The fair begins its 11-day run this week thank to the support from a wide range of Nebraskans. Exhibitors voluntarily paid higher entry fees to cover costs. Although there won’t be any large-scale concerts, the fair will have smaller performances, and entertainers are donating their time. Staff members for Nebraska Extension and 4-H personnel have devoted great time and energy to organize the youth events.
Since moving to Grand Island in 2010, the fair has received strong support from local volunteers, and this year will be no exception. With a much-reduced schedule, about 200 volunteers are helping this year, down from the usual 800 or so.

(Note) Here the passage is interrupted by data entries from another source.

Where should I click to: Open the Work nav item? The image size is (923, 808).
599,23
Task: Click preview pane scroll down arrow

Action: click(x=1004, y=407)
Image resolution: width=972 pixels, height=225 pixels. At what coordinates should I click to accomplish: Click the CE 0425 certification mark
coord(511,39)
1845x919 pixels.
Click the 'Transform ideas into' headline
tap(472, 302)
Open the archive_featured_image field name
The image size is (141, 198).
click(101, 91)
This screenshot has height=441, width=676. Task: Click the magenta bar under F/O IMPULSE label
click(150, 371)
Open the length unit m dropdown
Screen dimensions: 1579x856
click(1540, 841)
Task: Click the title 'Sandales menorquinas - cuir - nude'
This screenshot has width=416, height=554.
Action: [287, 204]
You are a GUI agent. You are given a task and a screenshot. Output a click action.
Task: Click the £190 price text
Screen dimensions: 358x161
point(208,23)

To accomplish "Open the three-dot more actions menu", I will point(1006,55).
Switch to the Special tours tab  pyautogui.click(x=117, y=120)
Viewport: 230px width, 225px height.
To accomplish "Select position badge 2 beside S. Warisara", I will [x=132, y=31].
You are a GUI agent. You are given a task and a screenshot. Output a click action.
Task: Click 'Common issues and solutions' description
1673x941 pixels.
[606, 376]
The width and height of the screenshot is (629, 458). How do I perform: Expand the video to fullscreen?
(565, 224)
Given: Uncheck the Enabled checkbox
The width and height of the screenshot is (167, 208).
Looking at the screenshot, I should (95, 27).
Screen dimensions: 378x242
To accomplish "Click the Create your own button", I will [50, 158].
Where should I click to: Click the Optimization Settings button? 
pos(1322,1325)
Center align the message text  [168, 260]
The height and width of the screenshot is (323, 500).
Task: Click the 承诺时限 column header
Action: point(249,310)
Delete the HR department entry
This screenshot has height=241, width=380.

It’s encouraging that the 2020 fair will continue the ambitious Raising Nebraska exhibit. That expansive area helps visitors understand the richness of the state’s agriculture as well as soil variety, water issues, climate and modern ag’s robust use of advanced technology.
The virus hasn’t been the only burden for the State Fair. Last year’s torrential rains reduced attendance and left the organization more than $1.5 million in the hole. A new state audit, addressing general concerns raised last year, found that a company created by its former finance chief received payments of nearly $150,000 over the past year, among various financial irregularities. The Nebraska Attorney General’s Office has received evidence from the audit and a State Patrol investigation. It’s imperative that the state’s chief law enforcement department pursue this matter rigorously. It must press strongly on any criminal charges as needed. Nebraskans must have full confidence in our public institutions.
Fair organizers, in response, have changed their accounting system and paid off an emergency line of credit.
The many efforts to sustain this longstanding institution are encouraging. Nebraska needs a strong State Fair for the long term, inspiring our youth to lead ag into the future.